* Texte fourni:
****************************************

Des combattants de Daech affichent le drapeau du groupe djihadiste après une victoire contre l'armée irakienne dans la province de Diyala, en janvier 2015. (AFP / YOUNIS AL-BAYATI) |
ENTRETIEN Par Celine Rastello | 26-11-2015
Pourquoi et comment certains jeunes basculent-ils, parfois très rapidement, vers ce que le sociologue Farhad Khosrokhavar appelle "l'illumination djihadiste" ? Puis, pour certains, vers le terrorisme ? Le sociologue Farhad Khosrokhavar, spécialiste des mécanismes de radicalisation, prône la création d'un service de renseignement européen pour contrer "l'Europe du djihadisme". Interview.
Vous avez analysé les parcours de nombreux terroristes, de Khaled Kelkal à Abdelhamid Abaaoud. Ont-ils des traits communs qui permettraient de dégager une sorte de "profil" ?
Kelkal, Merah, Nemmouche, Kouachi, Coulibaly, ceux qui ont perpétré les attentats du 13 novembre sont tous issus de quartiers populaires. La plupart ont grandi dans des familles décomposées où la figure du père a disparu ou s'est marginalisée. L'autorité du frère a pris la place du père. C'est très net chez Merah.
Et beaucoup de ces jeunes viennent de quartiers où le modèle dominant pour eux n'est pas celui de la légalité. S'il n'a pas été incarcéré, Ismaël Omar Mostefaï a été condamné 8 fois. Deux des frères Abdeslam étaient, semble-t-il, connus pour des délits.
Une jeunesse déclassée qui se sent rejetée, marginalisée, victimisée.
Beaucoup ont eu des démêlés avec la justice ou sont passés par la case prison, qui reste un trait dominant, une étape de socialisation déviante.

****************************************

* Vos tâches:
a: Pouvez-vous retaper intégralement l'entretien sur la radicalisation djihadiste, sans y changer quoi que ce soit ?
b: Pouvez-vous répéter à l'identique, et uniquement elles, les lignes de la liste allant de la ligne qui contient "Go to Product" jusqu'à celle qui contient "pyautogui.click(x=15, y=312)", ces deux lignes incluses ?

****************************************

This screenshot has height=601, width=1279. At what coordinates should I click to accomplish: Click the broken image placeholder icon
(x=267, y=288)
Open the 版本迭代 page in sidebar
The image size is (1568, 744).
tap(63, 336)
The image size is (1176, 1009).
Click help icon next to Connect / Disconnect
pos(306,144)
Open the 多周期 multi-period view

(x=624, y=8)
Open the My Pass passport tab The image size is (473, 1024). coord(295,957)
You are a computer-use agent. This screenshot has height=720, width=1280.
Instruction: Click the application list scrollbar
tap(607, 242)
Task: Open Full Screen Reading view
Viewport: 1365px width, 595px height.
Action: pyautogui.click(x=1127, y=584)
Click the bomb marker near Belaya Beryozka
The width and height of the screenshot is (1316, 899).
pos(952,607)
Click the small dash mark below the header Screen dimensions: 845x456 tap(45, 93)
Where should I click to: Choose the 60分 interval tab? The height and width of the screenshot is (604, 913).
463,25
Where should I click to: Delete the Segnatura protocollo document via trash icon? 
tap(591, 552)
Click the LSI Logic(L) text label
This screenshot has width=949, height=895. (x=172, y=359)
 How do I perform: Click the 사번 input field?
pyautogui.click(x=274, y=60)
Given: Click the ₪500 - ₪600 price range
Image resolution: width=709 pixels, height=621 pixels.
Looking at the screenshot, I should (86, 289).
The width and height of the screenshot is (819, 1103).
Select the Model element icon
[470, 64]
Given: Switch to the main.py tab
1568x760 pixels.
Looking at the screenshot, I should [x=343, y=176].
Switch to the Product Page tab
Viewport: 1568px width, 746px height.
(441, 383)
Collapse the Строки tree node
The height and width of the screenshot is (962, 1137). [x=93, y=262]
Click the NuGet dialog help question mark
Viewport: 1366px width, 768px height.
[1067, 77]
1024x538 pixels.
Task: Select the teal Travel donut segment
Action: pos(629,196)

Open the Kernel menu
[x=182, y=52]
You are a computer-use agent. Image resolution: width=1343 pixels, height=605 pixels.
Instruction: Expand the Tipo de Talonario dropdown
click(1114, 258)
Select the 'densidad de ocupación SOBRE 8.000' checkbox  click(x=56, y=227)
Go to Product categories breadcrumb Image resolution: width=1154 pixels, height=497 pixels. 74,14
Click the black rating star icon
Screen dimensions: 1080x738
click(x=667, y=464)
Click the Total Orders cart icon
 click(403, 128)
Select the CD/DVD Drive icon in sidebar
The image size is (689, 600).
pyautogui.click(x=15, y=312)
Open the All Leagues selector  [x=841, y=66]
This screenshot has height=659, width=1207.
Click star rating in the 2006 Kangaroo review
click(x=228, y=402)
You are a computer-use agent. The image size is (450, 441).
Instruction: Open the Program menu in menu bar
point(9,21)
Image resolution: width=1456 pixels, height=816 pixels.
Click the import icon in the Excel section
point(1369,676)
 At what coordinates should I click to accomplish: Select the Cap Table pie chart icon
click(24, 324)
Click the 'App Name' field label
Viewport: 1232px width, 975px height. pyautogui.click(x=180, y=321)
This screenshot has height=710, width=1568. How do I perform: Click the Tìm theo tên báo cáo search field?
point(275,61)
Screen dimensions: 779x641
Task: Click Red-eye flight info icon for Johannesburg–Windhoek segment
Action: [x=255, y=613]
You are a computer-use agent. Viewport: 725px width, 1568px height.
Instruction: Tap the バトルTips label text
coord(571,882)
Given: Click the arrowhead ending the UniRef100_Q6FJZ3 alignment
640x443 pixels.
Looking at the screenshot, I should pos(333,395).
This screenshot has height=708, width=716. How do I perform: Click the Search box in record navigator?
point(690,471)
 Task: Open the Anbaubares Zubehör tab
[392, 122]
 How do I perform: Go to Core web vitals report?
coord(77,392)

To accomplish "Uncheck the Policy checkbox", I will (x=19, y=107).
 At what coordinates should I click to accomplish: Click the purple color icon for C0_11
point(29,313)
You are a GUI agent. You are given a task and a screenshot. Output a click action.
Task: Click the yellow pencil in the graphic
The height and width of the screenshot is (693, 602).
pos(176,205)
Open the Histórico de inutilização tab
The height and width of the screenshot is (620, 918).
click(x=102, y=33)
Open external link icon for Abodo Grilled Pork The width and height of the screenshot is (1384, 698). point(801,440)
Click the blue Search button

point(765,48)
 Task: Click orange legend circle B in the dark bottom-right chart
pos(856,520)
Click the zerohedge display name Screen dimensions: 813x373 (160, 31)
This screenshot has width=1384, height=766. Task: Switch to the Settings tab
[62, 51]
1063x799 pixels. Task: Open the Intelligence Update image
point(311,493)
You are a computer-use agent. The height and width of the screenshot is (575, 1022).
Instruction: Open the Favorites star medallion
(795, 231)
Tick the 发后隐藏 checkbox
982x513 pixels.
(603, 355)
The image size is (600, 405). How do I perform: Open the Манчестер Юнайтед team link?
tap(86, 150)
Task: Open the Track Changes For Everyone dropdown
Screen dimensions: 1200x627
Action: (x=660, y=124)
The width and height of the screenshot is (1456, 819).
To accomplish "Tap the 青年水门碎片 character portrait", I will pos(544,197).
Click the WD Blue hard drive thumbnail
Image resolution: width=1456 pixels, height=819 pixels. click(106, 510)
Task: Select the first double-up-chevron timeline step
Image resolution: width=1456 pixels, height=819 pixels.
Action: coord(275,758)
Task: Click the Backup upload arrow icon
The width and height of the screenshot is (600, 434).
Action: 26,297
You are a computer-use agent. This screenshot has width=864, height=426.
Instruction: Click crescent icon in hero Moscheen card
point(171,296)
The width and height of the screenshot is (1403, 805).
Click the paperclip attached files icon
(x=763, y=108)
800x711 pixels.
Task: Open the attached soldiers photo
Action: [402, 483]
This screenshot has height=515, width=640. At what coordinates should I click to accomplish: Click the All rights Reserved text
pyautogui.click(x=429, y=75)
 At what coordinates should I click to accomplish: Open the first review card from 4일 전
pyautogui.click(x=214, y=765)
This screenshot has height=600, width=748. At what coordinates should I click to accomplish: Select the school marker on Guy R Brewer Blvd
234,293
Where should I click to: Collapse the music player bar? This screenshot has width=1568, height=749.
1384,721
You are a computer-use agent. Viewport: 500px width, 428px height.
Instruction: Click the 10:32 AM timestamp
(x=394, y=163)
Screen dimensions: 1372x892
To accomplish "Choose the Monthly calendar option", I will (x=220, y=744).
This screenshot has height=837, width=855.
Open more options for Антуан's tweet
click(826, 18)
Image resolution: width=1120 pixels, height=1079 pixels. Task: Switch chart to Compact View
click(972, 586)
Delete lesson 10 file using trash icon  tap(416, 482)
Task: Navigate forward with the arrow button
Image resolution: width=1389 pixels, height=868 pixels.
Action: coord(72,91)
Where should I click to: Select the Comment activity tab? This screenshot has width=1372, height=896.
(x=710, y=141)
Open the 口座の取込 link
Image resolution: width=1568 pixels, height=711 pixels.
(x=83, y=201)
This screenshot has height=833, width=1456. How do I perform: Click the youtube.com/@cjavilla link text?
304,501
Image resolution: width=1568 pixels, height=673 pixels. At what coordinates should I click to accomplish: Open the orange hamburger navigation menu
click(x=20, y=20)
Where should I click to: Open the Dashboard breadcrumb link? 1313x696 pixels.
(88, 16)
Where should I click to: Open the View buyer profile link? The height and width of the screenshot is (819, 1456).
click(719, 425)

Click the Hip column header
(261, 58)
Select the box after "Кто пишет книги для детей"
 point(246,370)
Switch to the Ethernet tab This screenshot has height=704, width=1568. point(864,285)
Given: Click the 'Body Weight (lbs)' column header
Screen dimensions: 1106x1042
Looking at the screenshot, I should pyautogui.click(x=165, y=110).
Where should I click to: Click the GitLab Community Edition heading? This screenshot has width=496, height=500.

****************************************

* Ensemble des réponses:
a:
Des combattants de Daech affichent le drapeau du groupe djihadiste après une victoire contre l'armée irakienne dans la province de Diyala, en janvier 2015. (AFP / YOUNIS AL-BAYATI) |
ENTRETIEN Par Celine Rastello | 26-11-2015
Pourquoi et comment certains jeunes basculent-ils, parfois très rapidement, vers ce que le sociologue Farhad Khosrokhavar appelle "l'illumination djihadiste" ? Puis, pour certains, vers le terrorisme ? Le sociologue Farhad Khosrokhavar, spécialiste des mécanismes de radicalisation, prône la création d'un service de renseignement européen pour contrer "l'Europe du djihadisme". Interview.
Vous avez analysé les parcours de nombreux terroristes, de Khaled Kelkal à Abdelhamid Abaaoud. Ont-ils des traits communs qui permettraient de dégager une sorte de "profil" ?
Kelkal, Merah, Nemmouche, Kouachi, Coulibaly, ceux qui ont perpétré les attentats du 13 novembre sont tous issus de quartiers populaires. La plupart ont grandi dans des familles décomposées où la figure du père a disparu ou s'est marginalisée. L'autorité du frère a pris la place du père. C'est très net chez Merah.
Et beaucoup de ces jeunes viennent de quartiers où le modèle dominant pour eux n'est pas celui de la légalité. S'il n'a pas été incarcéré, Ismaël Omar Mostefaï a été condamné 8 fois. Deux des frères Abdeslam étaient, semble-t-il, connus pour des délits.
Une jeunesse déclassée qui se sent rejetée, marginalisée, victimisée.
Beaucoup ont eu des démêlés avec la justice ou sont passés par la case prison, qui reste un trait dominant, une étape de socialisation déviante.

b:
Go to Product categories breadcrumb Image resolution: width=1154 pixels, height=497 pixels. 74,14
Click the black rating star icon
Screen dimensions: 1080x738
click(x=667, y=464)
Click the Total Orders cart icon
 click(403, 128)
Select the CD/DVD Drive icon in sidebar
The image size is (689, 600).
pyautogui.click(x=15, y=312)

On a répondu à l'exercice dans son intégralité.